On December 11th, 2025, Bússola Tech convened a panel discussion titled “How Is Artificial Intelligence Enhancing the Efficiency of Parliamentary Transparency?”, bringing together senior parliamentary officials and technology specialists to examine how generative AI is reshaping legislative workflows, citizen access to information, and institutional transparency.
Moderated by Luís Kimaid, Executive Director of Bússola Tech, the panel brought together Andy Beattie, Chief Parliamentary Counsel of Scotland; Ludovic Delepine, Head of ICT at the European Parliament; Mas Liza Maslan, Researcher at the Parliament of Malaysia; Virginia Carmona, Deputy Director of Parliamentary Assignments at the Cámara de Diputadas y Diputados of Chile; and Vishwajit Singh, Partner at HawkAItrack (India).
The discussion focused on how artificial intelligence can move parliaments beyond static, portal-based transparency toward dynamic, conversational, and data-driven access to legislative information. Rather than treating AI as a novelty, participants examined its practical deployment across core parliamentary workflows, including transcription of debates, multilingual translation, semantic search across legislative archives, automated summarisation of bills and committee reports, comparative analysis of amendments, and AI-assisted citizen interfaces.
A central theme of the debate was efficiency with integrity.

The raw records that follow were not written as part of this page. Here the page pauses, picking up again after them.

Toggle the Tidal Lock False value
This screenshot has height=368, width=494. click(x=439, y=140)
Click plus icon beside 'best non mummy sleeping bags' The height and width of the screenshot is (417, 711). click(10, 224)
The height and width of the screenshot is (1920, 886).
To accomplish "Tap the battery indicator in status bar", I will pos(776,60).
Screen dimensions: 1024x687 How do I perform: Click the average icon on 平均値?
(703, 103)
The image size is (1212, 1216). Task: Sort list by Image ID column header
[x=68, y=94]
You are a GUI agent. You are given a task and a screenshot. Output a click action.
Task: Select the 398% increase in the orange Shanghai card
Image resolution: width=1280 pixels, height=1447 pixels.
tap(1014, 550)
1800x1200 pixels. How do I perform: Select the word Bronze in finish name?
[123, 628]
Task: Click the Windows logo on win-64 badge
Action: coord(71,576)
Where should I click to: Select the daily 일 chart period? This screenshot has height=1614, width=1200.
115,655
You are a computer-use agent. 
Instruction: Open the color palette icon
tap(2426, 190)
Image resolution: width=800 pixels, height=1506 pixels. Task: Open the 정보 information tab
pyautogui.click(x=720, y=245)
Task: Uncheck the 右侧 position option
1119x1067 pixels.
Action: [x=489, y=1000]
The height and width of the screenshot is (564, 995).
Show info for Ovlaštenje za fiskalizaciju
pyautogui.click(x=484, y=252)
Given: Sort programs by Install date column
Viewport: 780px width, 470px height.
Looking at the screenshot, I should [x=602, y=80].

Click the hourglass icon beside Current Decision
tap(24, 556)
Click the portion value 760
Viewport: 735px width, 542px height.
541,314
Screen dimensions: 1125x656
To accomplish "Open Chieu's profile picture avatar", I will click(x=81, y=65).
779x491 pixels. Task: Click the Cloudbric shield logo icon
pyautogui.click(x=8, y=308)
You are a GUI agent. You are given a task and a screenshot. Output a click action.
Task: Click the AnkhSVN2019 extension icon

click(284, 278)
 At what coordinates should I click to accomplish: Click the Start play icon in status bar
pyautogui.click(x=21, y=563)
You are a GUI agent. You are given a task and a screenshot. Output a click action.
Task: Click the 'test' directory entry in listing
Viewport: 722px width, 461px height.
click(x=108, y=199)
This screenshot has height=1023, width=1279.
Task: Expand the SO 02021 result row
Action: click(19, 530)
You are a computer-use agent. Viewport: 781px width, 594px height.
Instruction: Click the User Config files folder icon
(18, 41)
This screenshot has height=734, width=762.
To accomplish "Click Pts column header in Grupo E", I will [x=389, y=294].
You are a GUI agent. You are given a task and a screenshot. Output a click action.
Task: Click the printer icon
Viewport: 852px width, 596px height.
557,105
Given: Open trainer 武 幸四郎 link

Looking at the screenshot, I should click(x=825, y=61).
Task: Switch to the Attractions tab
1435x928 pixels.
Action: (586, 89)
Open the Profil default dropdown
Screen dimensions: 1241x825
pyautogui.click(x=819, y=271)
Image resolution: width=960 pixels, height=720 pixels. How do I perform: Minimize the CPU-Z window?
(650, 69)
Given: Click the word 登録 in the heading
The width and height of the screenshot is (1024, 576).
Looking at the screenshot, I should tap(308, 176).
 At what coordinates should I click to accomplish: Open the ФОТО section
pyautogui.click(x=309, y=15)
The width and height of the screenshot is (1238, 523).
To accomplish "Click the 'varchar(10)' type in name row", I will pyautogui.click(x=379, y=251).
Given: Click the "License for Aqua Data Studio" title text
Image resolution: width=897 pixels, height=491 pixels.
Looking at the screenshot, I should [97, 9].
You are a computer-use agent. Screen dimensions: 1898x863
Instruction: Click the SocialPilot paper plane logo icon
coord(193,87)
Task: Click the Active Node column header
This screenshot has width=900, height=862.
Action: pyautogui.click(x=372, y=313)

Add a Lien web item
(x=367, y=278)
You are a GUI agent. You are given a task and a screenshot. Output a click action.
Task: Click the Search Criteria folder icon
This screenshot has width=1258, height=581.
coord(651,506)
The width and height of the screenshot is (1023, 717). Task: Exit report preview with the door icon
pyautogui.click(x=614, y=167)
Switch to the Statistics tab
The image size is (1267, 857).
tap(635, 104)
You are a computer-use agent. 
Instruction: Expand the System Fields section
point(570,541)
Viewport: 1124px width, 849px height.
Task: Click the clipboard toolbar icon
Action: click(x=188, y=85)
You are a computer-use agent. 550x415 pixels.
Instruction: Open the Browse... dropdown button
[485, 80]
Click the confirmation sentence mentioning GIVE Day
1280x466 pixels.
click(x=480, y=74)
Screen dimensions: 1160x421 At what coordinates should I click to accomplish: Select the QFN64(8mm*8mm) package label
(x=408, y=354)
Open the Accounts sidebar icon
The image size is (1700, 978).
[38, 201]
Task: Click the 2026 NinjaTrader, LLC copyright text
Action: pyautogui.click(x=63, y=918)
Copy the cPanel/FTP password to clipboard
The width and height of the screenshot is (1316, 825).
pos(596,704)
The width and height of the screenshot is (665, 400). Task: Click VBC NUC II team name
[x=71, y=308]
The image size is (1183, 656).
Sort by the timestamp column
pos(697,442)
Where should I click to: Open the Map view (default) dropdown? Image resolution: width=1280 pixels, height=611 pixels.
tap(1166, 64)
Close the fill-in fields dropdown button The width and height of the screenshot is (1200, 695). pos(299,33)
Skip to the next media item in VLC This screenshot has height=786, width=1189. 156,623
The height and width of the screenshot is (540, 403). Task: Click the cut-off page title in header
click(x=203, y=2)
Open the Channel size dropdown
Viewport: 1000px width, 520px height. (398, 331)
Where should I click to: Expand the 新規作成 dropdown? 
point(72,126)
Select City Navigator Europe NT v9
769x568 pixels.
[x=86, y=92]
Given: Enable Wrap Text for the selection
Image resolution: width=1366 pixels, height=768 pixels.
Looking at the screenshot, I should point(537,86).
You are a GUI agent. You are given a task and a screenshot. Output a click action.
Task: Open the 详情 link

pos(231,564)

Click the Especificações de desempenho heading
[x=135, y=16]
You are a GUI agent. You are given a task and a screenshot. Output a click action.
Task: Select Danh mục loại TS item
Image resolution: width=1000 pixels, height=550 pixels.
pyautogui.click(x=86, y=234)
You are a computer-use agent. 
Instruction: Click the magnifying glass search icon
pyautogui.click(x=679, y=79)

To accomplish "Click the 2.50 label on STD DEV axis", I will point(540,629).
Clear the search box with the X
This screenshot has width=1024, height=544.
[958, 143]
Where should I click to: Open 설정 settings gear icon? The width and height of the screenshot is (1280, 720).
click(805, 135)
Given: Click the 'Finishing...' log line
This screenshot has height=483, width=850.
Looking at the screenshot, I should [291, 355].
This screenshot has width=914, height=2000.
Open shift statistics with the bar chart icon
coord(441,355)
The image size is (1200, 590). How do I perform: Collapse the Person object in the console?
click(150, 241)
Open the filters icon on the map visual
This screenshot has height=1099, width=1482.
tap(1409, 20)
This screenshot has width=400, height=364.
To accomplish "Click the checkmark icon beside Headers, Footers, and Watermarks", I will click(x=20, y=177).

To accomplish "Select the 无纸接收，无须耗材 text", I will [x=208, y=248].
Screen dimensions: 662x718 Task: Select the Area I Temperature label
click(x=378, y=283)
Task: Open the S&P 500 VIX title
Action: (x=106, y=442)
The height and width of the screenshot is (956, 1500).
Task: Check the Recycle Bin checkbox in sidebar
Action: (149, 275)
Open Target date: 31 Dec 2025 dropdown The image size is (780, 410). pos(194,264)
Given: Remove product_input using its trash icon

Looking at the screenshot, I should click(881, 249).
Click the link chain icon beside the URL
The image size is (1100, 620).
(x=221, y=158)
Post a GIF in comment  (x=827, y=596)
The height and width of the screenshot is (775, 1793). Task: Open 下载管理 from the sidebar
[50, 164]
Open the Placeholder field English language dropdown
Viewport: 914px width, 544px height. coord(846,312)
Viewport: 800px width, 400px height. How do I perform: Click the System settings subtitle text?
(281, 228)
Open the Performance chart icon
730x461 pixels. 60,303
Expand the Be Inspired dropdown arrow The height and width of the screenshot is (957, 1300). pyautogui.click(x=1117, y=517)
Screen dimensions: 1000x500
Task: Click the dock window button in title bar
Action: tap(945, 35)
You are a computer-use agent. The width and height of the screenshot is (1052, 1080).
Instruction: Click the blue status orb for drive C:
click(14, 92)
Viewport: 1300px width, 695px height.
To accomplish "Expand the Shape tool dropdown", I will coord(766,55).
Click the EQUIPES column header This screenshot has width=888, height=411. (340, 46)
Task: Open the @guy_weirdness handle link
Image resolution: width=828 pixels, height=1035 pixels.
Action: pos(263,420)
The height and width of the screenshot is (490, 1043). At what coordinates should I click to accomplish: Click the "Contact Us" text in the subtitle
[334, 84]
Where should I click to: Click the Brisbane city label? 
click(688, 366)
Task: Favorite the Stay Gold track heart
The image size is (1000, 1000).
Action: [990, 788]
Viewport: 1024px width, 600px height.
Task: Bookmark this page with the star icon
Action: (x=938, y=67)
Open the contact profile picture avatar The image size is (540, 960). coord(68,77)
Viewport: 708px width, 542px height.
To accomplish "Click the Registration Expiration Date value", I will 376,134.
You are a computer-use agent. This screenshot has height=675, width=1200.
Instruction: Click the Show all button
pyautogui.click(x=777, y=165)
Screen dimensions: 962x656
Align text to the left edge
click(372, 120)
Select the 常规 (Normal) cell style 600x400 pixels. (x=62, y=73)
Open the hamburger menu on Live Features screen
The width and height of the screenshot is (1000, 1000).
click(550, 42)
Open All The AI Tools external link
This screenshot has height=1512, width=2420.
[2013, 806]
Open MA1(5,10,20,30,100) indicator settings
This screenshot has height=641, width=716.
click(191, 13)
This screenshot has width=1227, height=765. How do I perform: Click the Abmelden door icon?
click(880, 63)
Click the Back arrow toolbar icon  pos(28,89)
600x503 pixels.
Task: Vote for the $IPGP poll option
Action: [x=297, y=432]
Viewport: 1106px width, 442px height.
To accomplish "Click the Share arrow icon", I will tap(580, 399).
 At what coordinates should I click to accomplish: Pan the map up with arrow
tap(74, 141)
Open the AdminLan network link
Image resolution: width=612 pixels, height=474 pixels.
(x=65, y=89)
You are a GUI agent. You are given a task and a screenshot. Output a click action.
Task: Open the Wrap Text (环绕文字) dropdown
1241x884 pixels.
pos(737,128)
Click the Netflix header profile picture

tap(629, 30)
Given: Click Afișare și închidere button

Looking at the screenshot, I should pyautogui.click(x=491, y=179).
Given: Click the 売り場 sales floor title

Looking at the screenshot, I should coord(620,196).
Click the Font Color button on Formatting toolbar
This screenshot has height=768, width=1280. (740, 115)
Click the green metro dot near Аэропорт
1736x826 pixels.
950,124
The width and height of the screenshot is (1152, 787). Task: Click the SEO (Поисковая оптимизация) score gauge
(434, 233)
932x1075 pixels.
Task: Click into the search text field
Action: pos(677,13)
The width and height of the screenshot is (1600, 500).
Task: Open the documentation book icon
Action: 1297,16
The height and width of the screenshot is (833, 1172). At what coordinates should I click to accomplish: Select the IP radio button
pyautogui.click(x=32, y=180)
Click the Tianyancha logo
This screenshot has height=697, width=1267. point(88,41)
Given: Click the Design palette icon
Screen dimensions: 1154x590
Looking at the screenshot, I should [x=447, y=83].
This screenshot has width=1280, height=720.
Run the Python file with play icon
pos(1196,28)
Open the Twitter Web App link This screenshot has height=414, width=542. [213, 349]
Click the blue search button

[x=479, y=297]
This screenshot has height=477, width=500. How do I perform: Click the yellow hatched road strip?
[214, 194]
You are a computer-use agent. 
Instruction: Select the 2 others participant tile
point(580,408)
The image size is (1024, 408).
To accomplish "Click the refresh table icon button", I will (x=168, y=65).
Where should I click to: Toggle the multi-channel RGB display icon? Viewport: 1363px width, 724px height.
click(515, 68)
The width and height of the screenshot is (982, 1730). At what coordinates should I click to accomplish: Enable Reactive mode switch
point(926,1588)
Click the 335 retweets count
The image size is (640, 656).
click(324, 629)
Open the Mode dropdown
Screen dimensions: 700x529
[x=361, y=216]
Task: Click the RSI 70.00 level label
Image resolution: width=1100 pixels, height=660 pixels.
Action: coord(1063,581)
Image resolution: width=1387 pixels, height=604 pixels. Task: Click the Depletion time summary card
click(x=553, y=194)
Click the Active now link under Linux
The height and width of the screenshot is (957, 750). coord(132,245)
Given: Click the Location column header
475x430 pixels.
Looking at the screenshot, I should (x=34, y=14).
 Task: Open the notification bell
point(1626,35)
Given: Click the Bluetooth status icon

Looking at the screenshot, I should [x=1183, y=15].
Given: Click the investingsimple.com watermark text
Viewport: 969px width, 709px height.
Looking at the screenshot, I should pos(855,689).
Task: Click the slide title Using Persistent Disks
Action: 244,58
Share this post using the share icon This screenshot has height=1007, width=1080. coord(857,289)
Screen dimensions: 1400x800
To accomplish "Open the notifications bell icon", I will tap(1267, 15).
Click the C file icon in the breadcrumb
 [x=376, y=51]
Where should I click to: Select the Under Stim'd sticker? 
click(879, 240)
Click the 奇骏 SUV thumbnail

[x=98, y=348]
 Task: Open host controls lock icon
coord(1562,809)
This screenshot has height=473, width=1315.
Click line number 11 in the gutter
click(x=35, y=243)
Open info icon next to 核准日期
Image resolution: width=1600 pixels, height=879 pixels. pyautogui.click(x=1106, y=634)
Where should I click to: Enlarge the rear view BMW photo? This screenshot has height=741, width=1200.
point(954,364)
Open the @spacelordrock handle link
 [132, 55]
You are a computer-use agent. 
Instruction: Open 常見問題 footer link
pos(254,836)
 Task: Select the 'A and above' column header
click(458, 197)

Panellists highlighted that AI can dramatically reduce the time required to process, classify, and retrieve parliamentary information. Real-time speech-to-text systems, AI-generated summaries, and contextual search tools allow both members and citizens to navigate complex legislative records more intuitively. However, these efficiency gains were consistently framed as conditional upon structured data, robust governance frameworks, and clearly defined human oversight mechanisms.
The panel also addressed the institutional challenges of transitioning from traditional digital portals to AI-powered conversational systems. Technical obstacles include data standardisation, integration with legacy systems, cybersecurity safeguards, and compliance with emerging AI regulatory frameworks. Equally significant are human and cultural challenges: building AI literacy among parliamentary staff, managing resistance to change, defining clear validation processes, and preserving professional judgment within automated environments.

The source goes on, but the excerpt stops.